--- Given task ---
Return the records from the line containing "The height and width of the screenshot is (115, 144)." through the line containing "Action: 27,71", copied verbatim with both of those lines included.

......

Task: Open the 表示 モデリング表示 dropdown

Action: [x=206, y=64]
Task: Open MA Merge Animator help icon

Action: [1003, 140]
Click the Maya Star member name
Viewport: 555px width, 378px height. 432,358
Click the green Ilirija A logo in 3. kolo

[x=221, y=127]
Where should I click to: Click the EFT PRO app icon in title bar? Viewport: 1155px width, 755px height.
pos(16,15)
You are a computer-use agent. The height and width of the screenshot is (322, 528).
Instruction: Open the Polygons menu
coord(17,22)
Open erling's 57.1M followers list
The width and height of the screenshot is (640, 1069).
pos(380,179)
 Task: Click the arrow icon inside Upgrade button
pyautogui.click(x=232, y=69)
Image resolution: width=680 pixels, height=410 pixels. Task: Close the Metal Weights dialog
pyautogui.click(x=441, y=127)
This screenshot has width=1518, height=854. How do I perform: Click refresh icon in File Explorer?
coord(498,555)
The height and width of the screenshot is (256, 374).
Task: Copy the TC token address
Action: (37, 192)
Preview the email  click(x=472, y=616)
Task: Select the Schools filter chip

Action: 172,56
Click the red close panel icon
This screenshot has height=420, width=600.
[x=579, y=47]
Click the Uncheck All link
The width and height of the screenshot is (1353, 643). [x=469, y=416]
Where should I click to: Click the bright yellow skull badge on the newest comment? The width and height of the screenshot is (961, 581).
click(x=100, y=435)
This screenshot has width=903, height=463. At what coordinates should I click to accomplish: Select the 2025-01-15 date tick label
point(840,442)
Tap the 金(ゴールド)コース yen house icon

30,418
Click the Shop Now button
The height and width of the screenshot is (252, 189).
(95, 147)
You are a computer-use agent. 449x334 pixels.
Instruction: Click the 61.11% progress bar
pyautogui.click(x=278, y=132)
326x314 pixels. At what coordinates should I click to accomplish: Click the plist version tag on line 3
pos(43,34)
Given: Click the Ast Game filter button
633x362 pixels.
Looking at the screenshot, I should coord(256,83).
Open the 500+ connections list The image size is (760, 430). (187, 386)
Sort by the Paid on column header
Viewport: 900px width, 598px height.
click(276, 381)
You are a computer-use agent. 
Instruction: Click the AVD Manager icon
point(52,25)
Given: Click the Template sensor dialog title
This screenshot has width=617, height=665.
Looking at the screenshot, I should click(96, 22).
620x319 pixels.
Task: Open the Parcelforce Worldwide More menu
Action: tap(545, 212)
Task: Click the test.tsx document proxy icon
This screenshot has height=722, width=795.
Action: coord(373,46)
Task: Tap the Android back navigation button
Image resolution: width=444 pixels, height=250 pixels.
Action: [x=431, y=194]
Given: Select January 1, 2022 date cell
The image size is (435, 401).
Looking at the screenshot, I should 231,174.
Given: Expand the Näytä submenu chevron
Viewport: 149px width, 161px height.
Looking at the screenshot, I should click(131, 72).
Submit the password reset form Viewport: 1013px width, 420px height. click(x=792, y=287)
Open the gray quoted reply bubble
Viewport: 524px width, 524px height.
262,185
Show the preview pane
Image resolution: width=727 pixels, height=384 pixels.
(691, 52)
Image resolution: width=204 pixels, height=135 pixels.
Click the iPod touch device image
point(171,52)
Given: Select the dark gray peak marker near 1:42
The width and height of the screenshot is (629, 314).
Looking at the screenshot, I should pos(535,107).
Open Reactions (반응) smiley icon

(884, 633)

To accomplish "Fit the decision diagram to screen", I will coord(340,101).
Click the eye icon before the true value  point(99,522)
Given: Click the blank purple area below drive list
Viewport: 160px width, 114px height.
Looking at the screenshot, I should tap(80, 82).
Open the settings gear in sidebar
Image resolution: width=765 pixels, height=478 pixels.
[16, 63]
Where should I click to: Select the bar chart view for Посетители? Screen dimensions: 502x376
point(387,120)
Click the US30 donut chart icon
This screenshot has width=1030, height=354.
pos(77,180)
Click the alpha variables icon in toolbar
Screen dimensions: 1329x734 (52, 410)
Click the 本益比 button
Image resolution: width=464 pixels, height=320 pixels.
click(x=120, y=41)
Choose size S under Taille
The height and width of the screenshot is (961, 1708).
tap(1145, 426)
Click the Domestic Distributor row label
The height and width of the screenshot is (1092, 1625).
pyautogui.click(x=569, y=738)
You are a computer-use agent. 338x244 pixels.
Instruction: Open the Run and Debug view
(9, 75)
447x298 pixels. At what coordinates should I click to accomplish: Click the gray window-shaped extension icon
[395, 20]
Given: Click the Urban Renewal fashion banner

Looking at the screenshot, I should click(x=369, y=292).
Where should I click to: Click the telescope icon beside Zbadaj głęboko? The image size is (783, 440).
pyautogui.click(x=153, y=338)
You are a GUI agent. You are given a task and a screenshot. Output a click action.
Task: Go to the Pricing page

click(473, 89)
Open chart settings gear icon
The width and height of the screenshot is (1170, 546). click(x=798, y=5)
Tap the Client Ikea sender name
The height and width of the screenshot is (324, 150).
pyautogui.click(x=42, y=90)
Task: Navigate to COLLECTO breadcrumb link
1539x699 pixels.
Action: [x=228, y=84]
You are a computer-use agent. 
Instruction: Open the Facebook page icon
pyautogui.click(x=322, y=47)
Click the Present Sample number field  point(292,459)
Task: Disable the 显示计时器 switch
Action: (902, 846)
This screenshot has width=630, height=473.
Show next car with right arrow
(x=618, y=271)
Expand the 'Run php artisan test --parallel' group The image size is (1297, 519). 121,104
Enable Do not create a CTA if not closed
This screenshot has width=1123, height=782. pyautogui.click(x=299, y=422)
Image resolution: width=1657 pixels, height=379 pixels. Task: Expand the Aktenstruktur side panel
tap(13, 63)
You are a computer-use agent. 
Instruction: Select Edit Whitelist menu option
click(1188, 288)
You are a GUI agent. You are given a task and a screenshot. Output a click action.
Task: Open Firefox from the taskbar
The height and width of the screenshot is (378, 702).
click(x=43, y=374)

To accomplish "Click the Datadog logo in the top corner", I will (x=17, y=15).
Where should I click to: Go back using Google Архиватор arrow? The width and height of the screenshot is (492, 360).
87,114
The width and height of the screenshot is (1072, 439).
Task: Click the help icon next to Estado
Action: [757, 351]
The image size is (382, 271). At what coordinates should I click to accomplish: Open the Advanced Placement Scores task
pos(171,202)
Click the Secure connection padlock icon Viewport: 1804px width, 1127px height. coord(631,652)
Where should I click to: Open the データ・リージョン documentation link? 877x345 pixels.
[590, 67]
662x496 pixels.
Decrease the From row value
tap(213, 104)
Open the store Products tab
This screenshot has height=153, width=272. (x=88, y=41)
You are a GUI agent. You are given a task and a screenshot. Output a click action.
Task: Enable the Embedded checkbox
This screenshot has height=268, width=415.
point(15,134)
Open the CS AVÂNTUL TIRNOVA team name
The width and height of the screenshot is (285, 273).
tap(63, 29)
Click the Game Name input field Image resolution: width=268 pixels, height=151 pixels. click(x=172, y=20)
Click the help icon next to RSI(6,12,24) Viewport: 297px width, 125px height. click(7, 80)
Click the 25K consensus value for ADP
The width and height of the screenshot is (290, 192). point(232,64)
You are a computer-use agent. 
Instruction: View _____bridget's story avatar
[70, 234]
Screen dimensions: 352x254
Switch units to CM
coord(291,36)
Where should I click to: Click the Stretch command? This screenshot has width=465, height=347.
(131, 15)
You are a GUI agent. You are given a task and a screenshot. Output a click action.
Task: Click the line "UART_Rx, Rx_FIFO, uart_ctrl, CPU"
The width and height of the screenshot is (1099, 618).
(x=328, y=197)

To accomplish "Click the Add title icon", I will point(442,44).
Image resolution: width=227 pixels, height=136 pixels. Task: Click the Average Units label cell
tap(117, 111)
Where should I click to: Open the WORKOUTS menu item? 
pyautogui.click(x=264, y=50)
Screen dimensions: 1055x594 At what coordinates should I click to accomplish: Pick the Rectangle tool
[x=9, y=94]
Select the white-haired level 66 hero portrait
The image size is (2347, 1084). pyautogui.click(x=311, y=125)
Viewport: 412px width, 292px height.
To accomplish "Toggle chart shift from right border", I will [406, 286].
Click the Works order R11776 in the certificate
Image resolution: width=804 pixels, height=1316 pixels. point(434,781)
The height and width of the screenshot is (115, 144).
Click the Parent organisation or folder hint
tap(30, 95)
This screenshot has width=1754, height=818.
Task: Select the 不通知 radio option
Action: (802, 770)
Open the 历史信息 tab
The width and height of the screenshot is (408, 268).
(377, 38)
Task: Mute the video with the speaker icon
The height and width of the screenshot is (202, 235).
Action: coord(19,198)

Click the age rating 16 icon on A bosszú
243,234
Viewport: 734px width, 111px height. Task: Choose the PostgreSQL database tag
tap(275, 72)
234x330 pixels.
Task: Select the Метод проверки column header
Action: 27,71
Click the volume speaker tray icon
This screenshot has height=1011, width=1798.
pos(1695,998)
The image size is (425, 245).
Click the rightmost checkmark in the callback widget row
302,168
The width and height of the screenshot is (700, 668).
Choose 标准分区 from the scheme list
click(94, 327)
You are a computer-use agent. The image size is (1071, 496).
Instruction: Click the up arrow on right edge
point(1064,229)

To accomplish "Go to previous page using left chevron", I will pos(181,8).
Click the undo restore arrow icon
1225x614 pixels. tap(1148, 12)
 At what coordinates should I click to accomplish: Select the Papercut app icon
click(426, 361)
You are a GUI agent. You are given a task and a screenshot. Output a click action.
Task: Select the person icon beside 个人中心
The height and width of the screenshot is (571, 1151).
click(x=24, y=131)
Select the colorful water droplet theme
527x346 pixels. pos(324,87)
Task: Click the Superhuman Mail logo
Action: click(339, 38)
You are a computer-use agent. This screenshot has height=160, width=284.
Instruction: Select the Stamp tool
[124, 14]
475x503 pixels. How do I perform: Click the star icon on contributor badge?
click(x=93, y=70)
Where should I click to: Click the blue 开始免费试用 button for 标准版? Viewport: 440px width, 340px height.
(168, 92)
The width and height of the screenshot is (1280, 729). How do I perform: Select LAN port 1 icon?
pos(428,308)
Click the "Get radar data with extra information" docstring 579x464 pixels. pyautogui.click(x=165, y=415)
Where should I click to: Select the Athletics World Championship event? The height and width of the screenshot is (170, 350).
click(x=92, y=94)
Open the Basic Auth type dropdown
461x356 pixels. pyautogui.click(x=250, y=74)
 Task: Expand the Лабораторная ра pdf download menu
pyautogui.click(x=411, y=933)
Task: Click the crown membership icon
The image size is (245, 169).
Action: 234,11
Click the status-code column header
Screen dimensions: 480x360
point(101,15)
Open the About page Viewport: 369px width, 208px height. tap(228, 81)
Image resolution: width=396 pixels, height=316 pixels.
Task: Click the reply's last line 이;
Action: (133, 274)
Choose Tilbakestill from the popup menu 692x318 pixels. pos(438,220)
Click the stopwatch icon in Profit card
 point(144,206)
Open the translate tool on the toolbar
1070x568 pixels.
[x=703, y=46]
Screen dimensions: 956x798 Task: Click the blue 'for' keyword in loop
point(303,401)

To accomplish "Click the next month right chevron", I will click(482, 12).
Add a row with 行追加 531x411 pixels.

......

--- Task result ---
The height and width of the screenshot is (115, 144).
Click the Parent organisation or folder hint
tap(30, 95)
This screenshot has width=1754, height=818.
Task: Select the 不通知 radio option
Action: (802, 770)
Open the 历史信息 tab
The width and height of the screenshot is (408, 268).
(377, 38)
Task: Mute the video with the speaker icon
The height and width of the screenshot is (202, 235).
Action: coord(19,198)

Click the age rating 16 icon on A bosszú
243,234
Viewport: 734px width, 111px height. Task: Choose the PostgreSQL database tag
tap(275, 72)
234x330 pixels.
Task: Select the Метод проверки column header
Action: 27,71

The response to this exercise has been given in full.